Reproducible Example
import numpy as np
import pandas as pd
pd.Series([-1,2,3]).clip(lower=np.array(0))
Results in TypeError: len() of unsized object.
Issue Description
The following line tries to compute len(other), but scalar arrays have no len.
https://github.com/pandas-dev/pandas/blob/c46fb76afaf98153b9eef97fc9bbe9077229e7cd/pandas/core/series.py#L5892-L5894
If we remove these two lines, the above example produces the expected result, and still errors as expected if e.g. a list of incorrect size is passed.
Expected Behavior
Scalar arrays should be treated like scalars.
Installed Versions
Comment From: rhshadrach
Thanks for the report. This does indeed appear to me to be an issue, but I wonder if this is wide-spread throughout pandas and what the ramifications of trying to fix this systematically would be. E.g.
from pandas._libs import lib
print(lib.is_scalar(np.array(0)))
# False
Further investigations are welcome!
Comment From: jbrockmendel
Lib.itemfromzerodim
Edit [rhshadrach]: lib.item_from_zerodim
Comment From: randolf-scholz
I think there are two ways to handle it:
- Consider only objects that are scalars.

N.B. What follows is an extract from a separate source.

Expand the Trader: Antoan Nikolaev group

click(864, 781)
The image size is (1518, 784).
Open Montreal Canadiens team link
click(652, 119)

- Consider objects that can be interpreted as scalars.
Regarding the latter, any element of a 1-dimensional vector space can be considered a scalar, since in this case the vector space and its base field are isomorphic. Towards this end, numpy, and many other libraries, offer the .item() function, which returns a scalar if the array contains exactly one element (although it doesn't seem part of the python Array API currently).
pandas._libs.lib.is_scalar seems to be in line here with numpy.isscalar, which also returns false for np.array(0), as technically, this is considered a 0-dimensional array and hence not a scalar.
If (1) is preferred by the maintainers, this issue can probably be closed. However, numpy.clip does support passing 0-dimensional arrays, and so does Series.where, which can be used to implement Series.clip:
import numpy as np
import pandas as pd
s = pd.Series([-1,2,3])
s_clipped = s.where(s>np.array(0), np.array(0))
pd.testing.assert_series_equal(s_clipped, s.clip(lower=0)) # ✅
Whether one wants to go with option ① or ② is probably just a matter of taste/design, but using this choice consistently throughout the API seems desirable.
Comment From: rhshadrach
but using this choice consistently throughout the API seems desirable.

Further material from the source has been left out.